2 Business Intelligence:

Business Intelligence is all about providing users the information they need. They can then act upon this data to do a better job for their customers. Given that Oracle 'OWNS' the data by virtue of its database share, its only logical that it built business intelligence right into the core of the Fusion application architecture. The Fusion business intelligence encompasses four key areas

i) Role based dashboards:

In Fusion, dashboards will provide information and navigation at a glance and will be designed to be role specific. For example a dashboard for a purchasing agent would contain key purchasing metrics and information a purchasing agent typically needs daily to do his/her job. Depending on functional requirements, dashboards may leverage Business Activity Monitoring (BAM) technologies to display information real-time.

ii) Embedded Analytics:

These are implemented as portlets that appear on the right hand side of a web page and are linked to the main page via what we at Oracle call 'Context-Wiring'.Embedded analytics provide key supplemental information/analytics to help a user perform tasks more effectively. Embedded analytics provide the highest value when the task involves the user having to make a decision—like Should I book my flight on Jet airways or Indian airlines? In this example, understanding the historical on-time arrival rates is an example of a key analytic that can help the user make a decision about which flight to choose.

iii) Ad-hoc analysis:

Tools like OBIEE (Oracle Business Intelligence Enterprise Edition) formerly known as Siebel Business Analytics can be used to perfom ad-hoc analysis.

iv) Analytical applications:

These are a seperate suite of applications that provide analytic type of information to a select group of people within an organization. Examples include Profitability Manager (my product!!!!), Enterprise planning and budgeting etc.

3 Superior Ownership Experience:
This initiative is all about reducing cost, risk and improving overall customer experience. The main goal is to make Fusion applications the least expensive to own and operate. Some of the key initiatives that fall under this umbrella are

i) Application Lifecycle Management:

It encompasses areas such as reducing the downtime required during patching('0' downtime could be a reality. Just watch out), providing change management for updates and customizations.

ii) Supportability:
Main goals here are:

. Help customers proactively identify issues and resolve them before they become problems.
· Make it easier and faster for customers to solve their own issues.
· Reduce the time it takes Oracle Support to resolve issues that customers report.

iii)Usability:

Here's my favorite part. In Fusion, Oracle is planning to provide an UI second to none. Au revoir to those dull looking green webpages. All forms, JTT pages, OAF pages will be coverted to ADF pages.

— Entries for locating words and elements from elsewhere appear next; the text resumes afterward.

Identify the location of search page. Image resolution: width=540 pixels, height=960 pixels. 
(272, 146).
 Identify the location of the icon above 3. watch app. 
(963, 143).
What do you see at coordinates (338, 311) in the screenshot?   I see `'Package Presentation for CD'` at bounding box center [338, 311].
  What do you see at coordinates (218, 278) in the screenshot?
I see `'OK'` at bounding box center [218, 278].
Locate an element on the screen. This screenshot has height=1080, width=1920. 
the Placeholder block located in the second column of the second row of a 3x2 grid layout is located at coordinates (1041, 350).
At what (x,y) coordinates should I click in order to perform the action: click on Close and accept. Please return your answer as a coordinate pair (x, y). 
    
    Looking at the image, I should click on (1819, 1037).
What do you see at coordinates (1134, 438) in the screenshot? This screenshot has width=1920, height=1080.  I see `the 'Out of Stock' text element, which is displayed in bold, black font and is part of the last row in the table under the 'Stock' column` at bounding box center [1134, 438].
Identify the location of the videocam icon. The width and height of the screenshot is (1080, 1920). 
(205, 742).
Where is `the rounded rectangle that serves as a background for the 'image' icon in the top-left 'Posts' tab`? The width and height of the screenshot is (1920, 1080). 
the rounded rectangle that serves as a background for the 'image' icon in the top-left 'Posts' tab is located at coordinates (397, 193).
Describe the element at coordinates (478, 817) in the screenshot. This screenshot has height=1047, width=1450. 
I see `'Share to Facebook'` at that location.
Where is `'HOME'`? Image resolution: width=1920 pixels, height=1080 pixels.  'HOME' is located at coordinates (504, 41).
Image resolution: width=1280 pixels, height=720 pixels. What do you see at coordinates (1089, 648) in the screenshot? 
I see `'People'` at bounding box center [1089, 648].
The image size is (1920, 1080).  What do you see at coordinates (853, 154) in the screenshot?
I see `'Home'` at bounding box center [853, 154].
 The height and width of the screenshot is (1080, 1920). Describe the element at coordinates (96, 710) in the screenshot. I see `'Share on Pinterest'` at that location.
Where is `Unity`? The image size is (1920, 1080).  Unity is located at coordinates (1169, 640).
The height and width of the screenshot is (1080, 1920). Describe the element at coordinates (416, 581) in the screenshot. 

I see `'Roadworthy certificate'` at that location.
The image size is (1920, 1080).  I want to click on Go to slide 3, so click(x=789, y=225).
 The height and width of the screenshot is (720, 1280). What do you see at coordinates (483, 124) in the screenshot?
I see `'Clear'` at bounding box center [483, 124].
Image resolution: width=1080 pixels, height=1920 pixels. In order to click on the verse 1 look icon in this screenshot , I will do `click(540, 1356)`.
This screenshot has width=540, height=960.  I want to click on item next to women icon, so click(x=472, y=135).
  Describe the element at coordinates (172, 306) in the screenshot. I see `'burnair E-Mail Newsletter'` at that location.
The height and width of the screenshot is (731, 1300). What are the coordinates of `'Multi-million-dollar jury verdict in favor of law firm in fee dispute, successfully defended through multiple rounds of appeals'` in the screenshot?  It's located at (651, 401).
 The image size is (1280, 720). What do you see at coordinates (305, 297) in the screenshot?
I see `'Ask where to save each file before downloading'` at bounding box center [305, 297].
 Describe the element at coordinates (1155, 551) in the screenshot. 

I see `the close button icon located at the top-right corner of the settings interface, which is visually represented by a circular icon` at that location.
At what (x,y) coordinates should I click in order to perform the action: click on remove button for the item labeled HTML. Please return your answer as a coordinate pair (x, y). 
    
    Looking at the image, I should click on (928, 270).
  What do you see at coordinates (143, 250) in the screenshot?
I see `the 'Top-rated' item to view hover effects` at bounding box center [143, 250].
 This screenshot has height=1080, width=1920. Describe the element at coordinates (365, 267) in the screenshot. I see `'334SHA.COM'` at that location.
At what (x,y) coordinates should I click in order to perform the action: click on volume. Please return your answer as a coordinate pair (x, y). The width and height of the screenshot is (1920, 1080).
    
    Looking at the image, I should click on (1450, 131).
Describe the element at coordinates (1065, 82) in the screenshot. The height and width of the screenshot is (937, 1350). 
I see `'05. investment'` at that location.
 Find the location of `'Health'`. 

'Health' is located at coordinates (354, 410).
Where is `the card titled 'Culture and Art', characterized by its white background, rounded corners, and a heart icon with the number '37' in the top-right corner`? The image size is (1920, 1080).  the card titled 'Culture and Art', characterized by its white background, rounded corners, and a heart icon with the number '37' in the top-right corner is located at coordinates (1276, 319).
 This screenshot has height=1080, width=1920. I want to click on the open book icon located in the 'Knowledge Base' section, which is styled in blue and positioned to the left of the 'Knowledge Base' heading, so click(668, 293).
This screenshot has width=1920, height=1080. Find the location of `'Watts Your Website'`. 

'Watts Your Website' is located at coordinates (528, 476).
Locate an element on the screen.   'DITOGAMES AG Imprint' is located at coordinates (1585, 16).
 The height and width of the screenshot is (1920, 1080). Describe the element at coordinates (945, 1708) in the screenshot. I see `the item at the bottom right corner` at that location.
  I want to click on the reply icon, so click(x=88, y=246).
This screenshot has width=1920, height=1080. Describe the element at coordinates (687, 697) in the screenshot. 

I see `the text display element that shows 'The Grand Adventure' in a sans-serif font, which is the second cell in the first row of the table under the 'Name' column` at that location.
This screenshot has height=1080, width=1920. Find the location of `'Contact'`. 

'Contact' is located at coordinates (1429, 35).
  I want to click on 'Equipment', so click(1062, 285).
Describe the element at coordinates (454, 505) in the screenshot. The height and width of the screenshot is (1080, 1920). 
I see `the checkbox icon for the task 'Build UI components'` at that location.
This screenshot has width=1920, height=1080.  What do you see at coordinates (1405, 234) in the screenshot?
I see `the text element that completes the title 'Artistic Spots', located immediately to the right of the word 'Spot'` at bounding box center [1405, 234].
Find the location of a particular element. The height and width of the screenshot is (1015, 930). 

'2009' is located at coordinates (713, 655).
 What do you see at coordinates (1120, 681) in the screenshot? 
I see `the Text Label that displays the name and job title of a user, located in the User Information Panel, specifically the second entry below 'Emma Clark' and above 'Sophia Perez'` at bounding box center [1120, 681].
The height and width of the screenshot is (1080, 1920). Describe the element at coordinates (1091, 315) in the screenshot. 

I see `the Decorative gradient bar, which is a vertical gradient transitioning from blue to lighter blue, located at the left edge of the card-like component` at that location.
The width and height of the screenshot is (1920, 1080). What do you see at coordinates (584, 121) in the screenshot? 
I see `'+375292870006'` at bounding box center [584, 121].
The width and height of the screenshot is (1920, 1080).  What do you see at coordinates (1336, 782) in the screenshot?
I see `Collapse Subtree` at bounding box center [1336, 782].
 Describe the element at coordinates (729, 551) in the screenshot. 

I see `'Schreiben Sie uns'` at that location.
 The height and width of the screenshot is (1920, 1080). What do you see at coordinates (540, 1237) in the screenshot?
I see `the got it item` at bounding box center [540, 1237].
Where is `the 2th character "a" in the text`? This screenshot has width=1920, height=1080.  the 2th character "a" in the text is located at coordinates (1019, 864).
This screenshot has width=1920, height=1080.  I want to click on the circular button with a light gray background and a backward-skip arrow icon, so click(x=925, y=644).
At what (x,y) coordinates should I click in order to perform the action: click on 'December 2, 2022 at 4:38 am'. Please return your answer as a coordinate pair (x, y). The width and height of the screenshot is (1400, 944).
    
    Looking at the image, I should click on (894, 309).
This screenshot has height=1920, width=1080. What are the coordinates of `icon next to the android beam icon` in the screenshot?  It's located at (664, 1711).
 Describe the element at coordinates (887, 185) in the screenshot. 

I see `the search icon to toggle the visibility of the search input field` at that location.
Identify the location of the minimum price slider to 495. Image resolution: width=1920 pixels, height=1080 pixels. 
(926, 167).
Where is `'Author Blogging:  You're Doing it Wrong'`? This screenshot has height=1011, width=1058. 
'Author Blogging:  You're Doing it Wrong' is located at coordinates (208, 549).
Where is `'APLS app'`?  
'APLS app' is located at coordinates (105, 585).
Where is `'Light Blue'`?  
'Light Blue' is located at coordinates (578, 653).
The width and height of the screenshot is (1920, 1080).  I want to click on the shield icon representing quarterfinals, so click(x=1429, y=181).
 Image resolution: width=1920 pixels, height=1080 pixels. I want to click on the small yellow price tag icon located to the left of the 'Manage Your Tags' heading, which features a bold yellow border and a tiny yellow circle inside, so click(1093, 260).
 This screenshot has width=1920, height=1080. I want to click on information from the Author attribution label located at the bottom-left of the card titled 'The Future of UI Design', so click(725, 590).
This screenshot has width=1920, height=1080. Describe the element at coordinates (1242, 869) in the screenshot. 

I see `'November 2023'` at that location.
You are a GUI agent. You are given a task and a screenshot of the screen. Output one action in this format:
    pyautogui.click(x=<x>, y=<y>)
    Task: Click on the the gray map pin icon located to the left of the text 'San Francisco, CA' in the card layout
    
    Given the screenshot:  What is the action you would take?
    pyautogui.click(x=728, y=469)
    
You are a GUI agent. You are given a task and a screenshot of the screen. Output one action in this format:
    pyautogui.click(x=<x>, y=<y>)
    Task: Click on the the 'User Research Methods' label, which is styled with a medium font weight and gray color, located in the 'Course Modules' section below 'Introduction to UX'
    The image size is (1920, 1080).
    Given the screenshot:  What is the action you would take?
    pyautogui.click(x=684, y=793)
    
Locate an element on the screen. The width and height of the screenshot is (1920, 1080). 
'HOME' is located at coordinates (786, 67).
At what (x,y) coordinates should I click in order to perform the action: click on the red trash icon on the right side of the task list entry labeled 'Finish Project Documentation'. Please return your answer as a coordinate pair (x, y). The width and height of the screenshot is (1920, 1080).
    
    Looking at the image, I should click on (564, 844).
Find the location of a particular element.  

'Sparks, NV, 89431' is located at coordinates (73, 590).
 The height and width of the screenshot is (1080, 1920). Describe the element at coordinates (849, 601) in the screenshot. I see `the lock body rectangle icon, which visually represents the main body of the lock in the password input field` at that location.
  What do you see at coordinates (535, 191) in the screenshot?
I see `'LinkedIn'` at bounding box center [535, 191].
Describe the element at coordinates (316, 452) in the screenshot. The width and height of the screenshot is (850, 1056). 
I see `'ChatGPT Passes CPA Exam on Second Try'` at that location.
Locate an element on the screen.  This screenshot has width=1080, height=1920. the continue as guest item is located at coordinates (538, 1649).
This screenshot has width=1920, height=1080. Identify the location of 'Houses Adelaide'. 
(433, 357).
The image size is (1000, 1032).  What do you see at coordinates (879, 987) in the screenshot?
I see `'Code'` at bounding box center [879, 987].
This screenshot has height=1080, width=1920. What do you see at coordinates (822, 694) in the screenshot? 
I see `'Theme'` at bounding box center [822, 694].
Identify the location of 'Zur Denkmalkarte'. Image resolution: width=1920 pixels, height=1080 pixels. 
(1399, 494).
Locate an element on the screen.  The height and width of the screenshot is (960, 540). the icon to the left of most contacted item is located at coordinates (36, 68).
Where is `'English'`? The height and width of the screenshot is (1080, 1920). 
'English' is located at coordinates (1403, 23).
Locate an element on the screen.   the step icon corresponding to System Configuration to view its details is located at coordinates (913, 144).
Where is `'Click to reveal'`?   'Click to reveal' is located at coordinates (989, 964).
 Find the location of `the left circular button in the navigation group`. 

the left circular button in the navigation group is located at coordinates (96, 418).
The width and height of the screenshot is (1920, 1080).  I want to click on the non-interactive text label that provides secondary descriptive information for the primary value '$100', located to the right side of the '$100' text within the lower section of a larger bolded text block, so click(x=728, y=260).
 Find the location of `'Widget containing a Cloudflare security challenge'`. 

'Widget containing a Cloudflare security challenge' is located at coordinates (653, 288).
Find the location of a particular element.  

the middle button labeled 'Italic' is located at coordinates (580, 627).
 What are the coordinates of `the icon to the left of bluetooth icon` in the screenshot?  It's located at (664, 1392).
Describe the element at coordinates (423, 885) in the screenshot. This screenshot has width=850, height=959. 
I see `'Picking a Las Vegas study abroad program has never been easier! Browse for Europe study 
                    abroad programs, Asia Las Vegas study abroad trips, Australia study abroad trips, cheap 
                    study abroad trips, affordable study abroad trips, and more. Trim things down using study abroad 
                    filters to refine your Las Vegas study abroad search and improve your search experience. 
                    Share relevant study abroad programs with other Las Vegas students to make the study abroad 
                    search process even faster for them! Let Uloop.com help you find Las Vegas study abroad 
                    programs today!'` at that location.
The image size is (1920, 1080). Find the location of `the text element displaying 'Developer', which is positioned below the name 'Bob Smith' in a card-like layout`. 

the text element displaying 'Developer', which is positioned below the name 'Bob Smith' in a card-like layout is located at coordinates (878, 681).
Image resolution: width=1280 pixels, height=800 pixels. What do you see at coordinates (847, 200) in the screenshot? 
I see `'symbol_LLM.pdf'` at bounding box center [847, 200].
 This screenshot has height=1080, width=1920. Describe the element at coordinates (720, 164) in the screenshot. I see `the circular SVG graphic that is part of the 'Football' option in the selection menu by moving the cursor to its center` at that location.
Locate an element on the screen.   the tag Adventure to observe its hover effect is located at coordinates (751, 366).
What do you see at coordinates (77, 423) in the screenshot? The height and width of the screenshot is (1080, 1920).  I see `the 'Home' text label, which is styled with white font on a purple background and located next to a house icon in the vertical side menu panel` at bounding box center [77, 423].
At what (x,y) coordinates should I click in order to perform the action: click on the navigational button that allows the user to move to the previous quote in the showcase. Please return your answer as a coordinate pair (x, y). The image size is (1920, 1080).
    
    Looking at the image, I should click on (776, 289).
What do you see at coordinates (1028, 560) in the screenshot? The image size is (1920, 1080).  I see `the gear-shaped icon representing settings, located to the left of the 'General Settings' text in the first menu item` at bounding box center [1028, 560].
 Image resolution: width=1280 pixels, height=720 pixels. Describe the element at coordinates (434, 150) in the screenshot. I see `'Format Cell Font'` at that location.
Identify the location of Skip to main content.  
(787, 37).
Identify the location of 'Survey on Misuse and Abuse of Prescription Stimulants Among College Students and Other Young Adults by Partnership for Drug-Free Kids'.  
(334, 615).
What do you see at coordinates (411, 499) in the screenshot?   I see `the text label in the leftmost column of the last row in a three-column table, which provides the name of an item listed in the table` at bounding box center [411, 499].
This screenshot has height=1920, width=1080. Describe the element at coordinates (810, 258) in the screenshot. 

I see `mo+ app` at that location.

ADF faces based on Java Server Faces will provide a very compelling UI to the users.

There are a host of other initiatives under this section like better security, easier implementations, better quality and high performace and scalability. New tools and initiatives are being developed that will arm Oracle developers to achieve these.

Thus project Fusion is much more than merging various product lines. It will bring innovation to customers and help Oracle differentiate its offerings in the market place.

Note: All the views expressed here are solely mine and do not necessarily reflect those of Oracle Corporation.